Tasks to complete:
1. Using the excerpt on violence and poverty, decide whether each statement below agrees with it: (a) community assets are linked to lower violence only among certain races; (b) the function of a gang in contemporary urban society is largely economic; (c) drug trafficking is the smallest substitute economy. For each, answer yes or no and quote the deciding words from the excerpt.
2. Print the portion of the excerpt on violence and poverty from "While poverty may" up to and including "violence from within.".

Excerpt to read:
┌──

While poverty may be cited as one factor making someone “at risk” for violent behavior, violence prevention interventions stop short of looking at economic deprivation as a potential cause of violence. Several studies have shown that community assets and resources are positively correlated with lower levels of delinquent behavior, violence, and aggression irrespective of race (9). Increasing overall community resources and assets should be considered as mechanisms to reduce the violence occurring in these communities. Unfortunately, violence prevention has been limited to teaching high risk individuals how to cope with poverty instead of addressing the lack of community resources necessary to protect against violence from within.

While only a small percentage of youths in low-income neighborhoods join gangs, members of these gangs commit a significant percentage of violent crime (10). The function of a gang in contemporary urban society is largely an economic one. As industry moves out of the inner cities or outsources jobs oversees, the affluent move or commute to these jobs leaving everyone else to compete over what is left. As a result, substitute economies develop in these areas (10). Drug trafficking and the gangs they encompass are the largest and most profitable substitute economy. The connections it often has with the legitimate economy are a result of its size and profitability (as opposed to panhandling and street vending) (11). It is important to keep in mind however, that economic strain and gang activity is only one factor in the rate of violence and is not the entire picture. Indeed, there are other failures in the public health model of violence prevention that need to be deconstructed in order to move away from the one-dimensional behavioral approaches and to better understand the social and environmental factors as well.

└──

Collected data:
┌──

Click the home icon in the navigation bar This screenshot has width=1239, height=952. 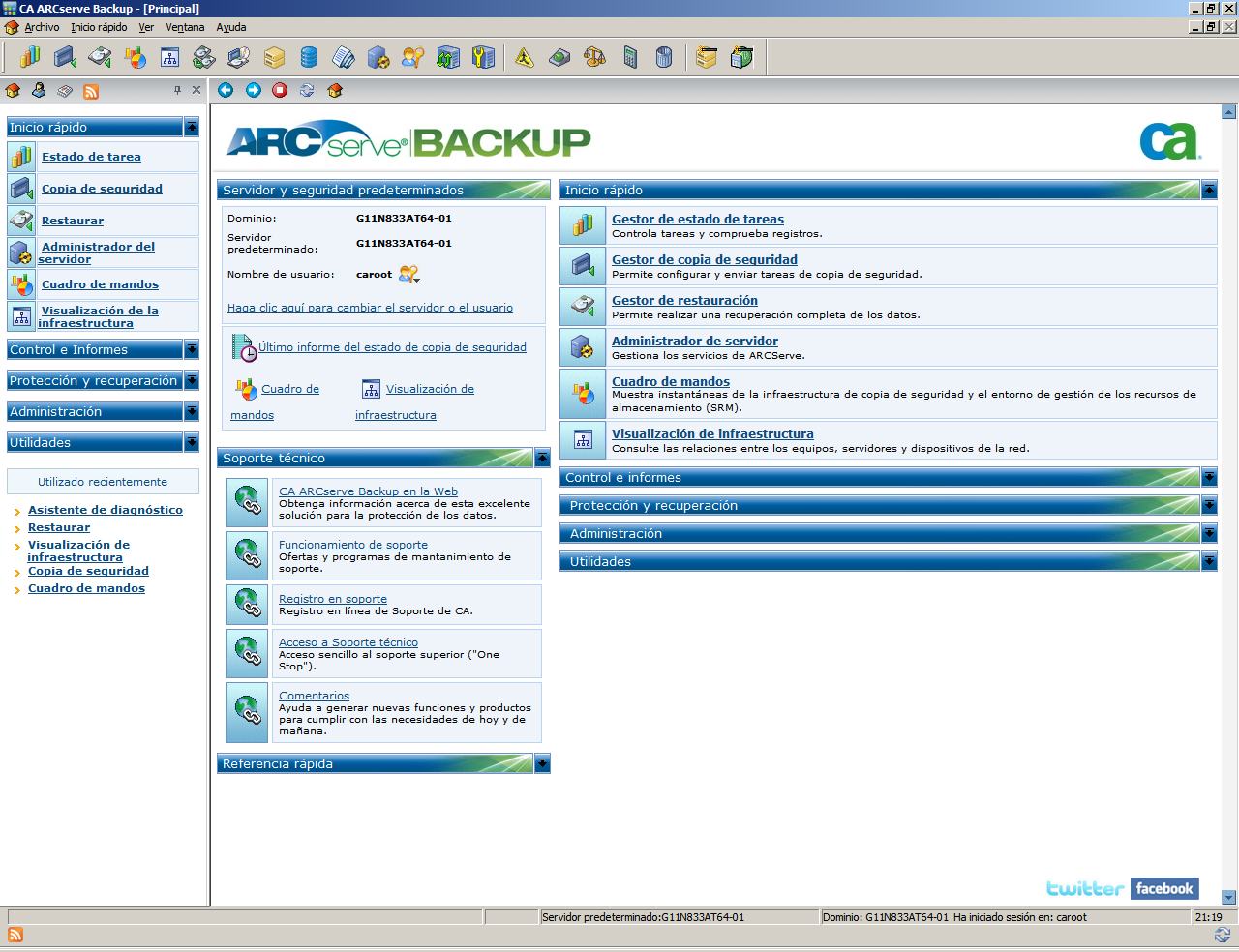click(x=334, y=90)
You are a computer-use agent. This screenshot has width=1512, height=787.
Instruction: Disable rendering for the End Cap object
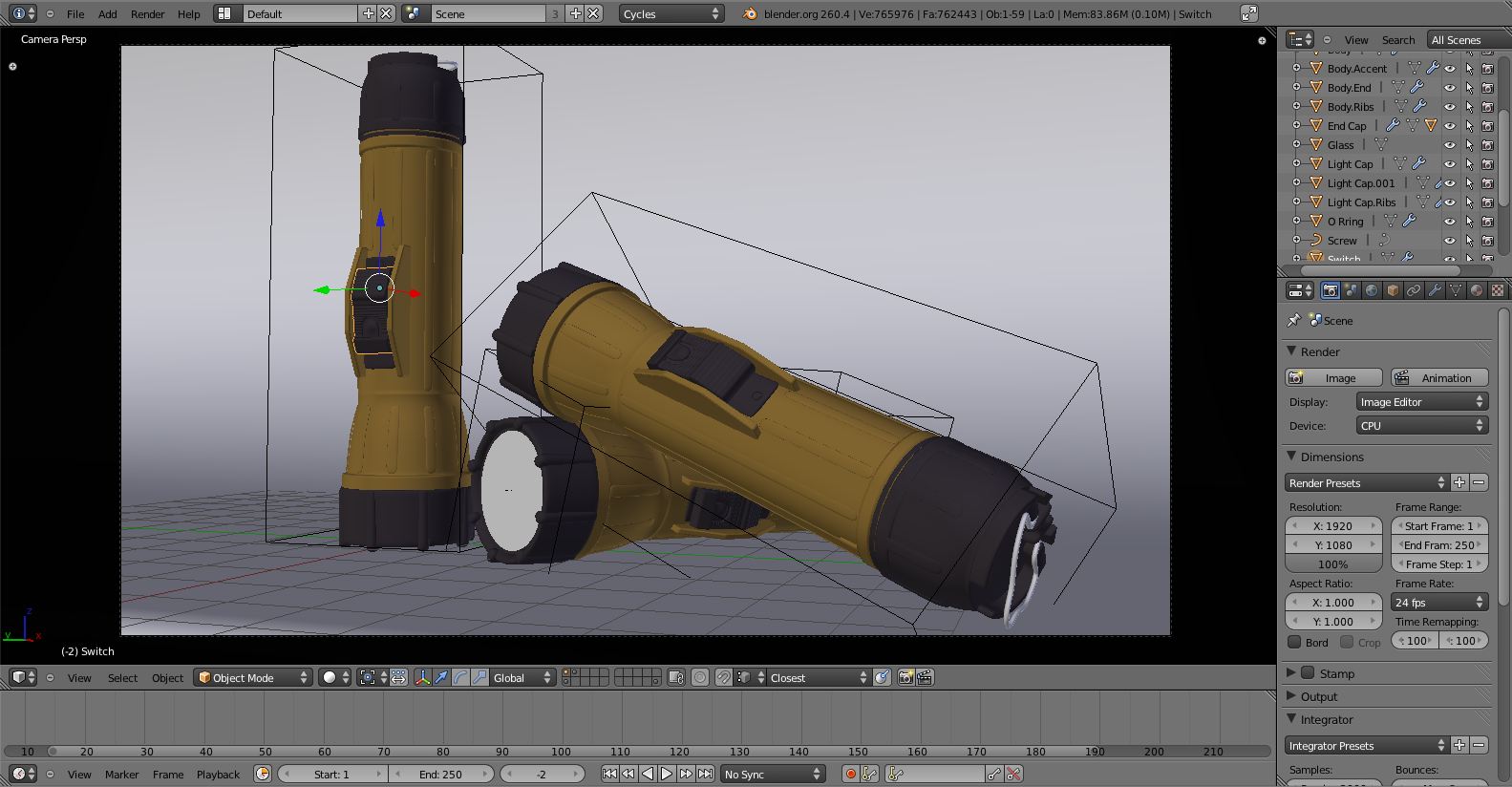pyautogui.click(x=1487, y=126)
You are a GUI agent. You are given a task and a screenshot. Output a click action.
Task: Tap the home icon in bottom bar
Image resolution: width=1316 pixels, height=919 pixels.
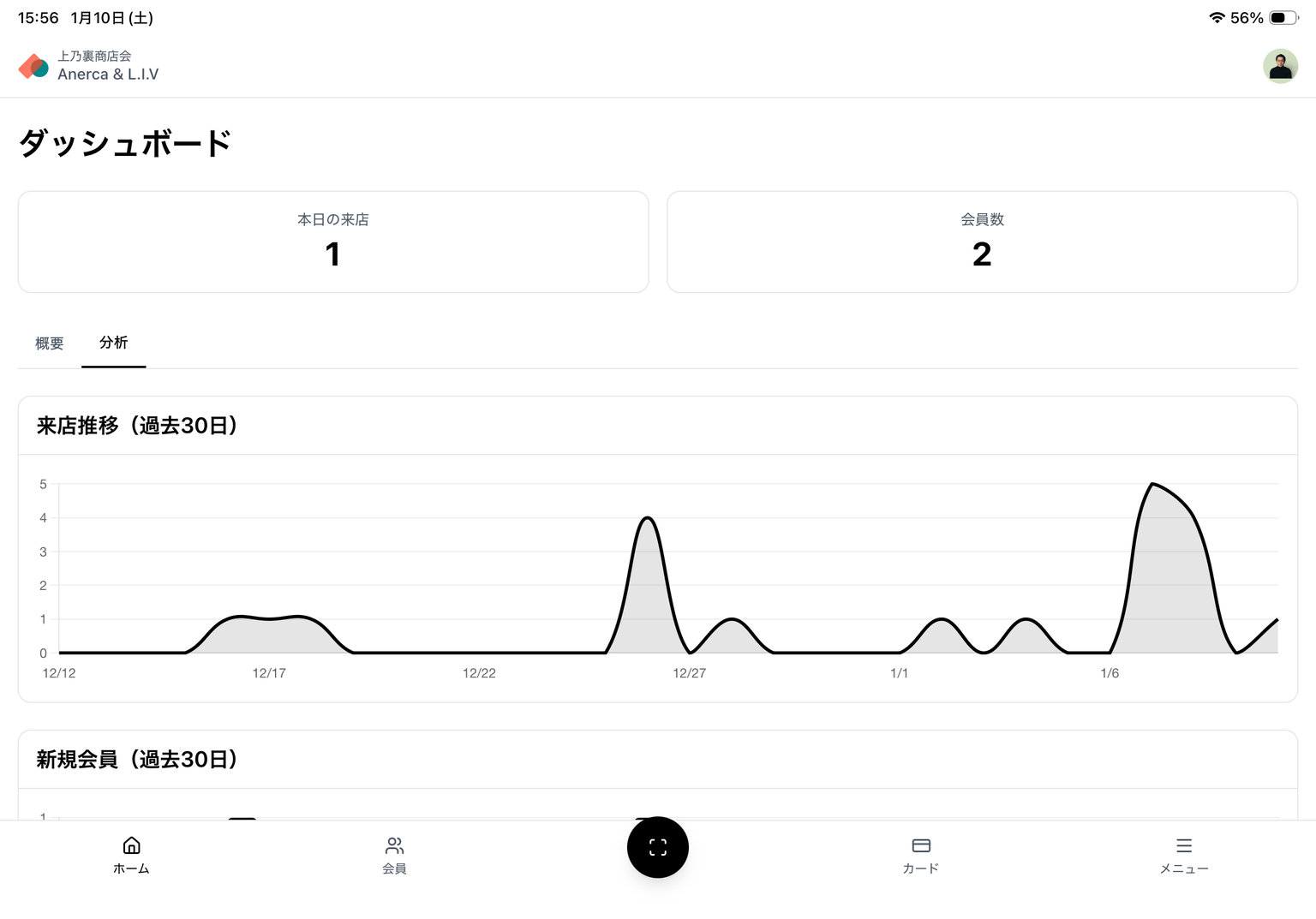coord(131,846)
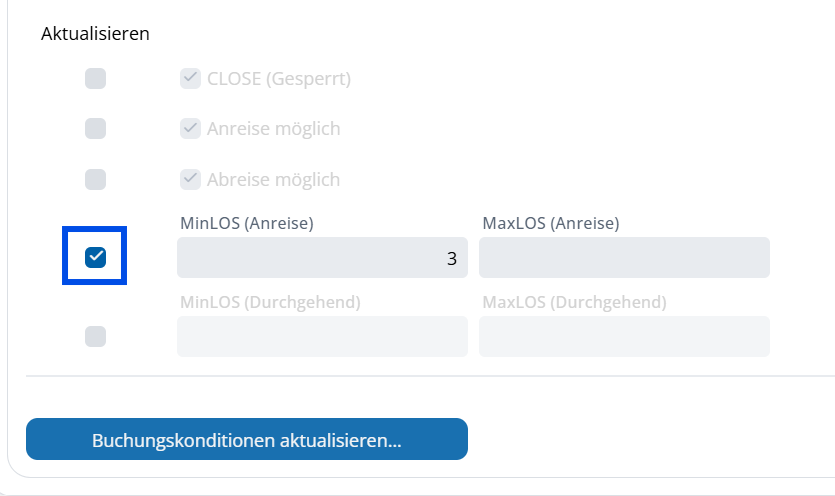Focus the empty MaxLOS (Anreise) input field
The image size is (835, 496).
(624, 258)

└──

Outputs by task:
1.
(a) No: "irrespective of race"
(b) Yes: "The function of a gang in contemporary urban society is largely an economic one."
(c) No: "Drug trafficking and the gangs they encompass are the largest and most profitable substitute economy."

2.
While poverty may be cited as one factor making someone “at risk” for violent behavior, violence prevention interventions stop short of looking at economic deprivation as a potential cause of violence. Several studies have shown that community assets and resources are positively correlated with lower levels of delinquent behavior, violence, and aggression irrespective of race (9). Increasing overall community resources and assets should be considered as mechanisms to reduce the violence occurring in these communities. Unfortunately, violence prevention has been limited to teaching high risk individuals how to cope with poverty instead of addressing the lack of community resources necessary to protect against violence from within.